Day 468 Threeways – Camooweal (Australia) / motorbike GS Dakar RTW overland adventure traveller

  • Left – 9.15am
  • 16th July 2015
  • Miles rode – 278 (445km)

I was so cold last night even though I had put on thermals, a hat, all my clothes and I was in my sleeping bag! The weather is coming from the south (Antarctic) and bringing weather not experienced before in these parts. 

I see so few motorbikes. I see so few cars and people but only a few motorbikes each day (none today) and when I pull into a ‘roadhouse’ for fuel or food and everyone else has there massive, I mean gigantic 4WD’s and equally big caravans or trailers with everything imaginable and more for ‘outback camping’ they gravitate towards me with curiosity and questions. I love the ‘openness’ of Australians and like people all over the world they come over with a big smile and want to engage. This morning a retired couple in the huge trailer next to me insisted on making me coffee and toast, again typical, thank you.

The ride was boring and cold today. As soon as I left Threeways I turned left and headed east to Queensland on The Barkly Highway. The road was straight and boring, a strong cold headwind made it tough going in places and reduced my fuel consumption by 35%!

After a few hours I came across the first sign of life, ‘Barkly Homestead’ where I fuelled up and got a hot meal. A couple asked me where I was heading for and I told them Camooweal, they said there was nothing there worth stopping for so I felt a bit down as there wasn’t anywhere else within my riding range to go to.

I was so bored as I continued riding through the head on cold wind along the straightest road in the world (it must be?) so to amuse myself I started slaloming through the broken white line down the middle of the road (does anyone else do this?), I then started ‘day dreaming’ as I imagine all bike riders do.
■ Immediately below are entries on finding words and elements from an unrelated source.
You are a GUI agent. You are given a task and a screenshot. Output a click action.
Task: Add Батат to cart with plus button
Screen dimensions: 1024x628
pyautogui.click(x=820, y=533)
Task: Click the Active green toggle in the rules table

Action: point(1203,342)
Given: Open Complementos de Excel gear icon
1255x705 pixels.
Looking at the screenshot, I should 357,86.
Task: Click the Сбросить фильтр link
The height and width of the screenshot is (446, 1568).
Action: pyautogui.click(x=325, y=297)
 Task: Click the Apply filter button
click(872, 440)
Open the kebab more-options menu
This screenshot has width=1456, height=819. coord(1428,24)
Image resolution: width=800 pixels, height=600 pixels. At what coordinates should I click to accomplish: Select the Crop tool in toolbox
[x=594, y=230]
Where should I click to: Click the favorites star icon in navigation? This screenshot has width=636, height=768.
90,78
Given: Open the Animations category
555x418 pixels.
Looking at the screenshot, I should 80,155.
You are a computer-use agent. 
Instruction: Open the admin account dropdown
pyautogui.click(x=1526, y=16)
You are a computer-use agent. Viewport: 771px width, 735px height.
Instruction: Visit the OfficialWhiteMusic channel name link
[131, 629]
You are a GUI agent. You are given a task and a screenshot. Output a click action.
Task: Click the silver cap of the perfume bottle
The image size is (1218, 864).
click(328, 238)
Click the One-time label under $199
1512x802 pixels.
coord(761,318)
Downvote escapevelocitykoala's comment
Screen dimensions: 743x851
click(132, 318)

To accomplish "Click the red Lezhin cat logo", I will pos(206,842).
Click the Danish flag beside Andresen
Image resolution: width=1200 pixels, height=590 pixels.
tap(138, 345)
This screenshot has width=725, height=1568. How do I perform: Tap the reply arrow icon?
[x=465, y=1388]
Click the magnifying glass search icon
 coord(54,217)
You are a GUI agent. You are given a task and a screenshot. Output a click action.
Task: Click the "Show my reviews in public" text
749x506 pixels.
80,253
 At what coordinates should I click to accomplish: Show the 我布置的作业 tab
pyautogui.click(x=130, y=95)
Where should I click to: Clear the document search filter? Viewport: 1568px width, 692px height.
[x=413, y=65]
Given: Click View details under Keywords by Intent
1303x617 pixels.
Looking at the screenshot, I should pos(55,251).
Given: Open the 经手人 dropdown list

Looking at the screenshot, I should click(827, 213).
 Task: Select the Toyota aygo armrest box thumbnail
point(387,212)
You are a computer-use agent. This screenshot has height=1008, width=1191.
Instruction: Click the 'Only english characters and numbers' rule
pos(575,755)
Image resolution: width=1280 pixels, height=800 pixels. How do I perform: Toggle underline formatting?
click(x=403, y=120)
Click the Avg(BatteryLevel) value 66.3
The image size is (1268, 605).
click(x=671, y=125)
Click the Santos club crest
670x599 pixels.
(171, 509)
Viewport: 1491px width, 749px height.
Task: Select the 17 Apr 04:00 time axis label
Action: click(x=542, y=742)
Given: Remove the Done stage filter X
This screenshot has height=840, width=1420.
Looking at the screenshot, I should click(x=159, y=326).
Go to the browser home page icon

Riding a bike is lonesome and gives hours and hours of time to reflect upon anything and everything, I really enjoy this time.

Mid afternoon I saw a cattle station that wasn’t too far off the road so I ventured over and spent some time talking to the Stockmen and watched them working the cattle. Hard men doing a hard job. Watching these tough guys round up the cattle with dust everywhere and the sun beaming down was how I imagined life to be out here in the middle of nowhere.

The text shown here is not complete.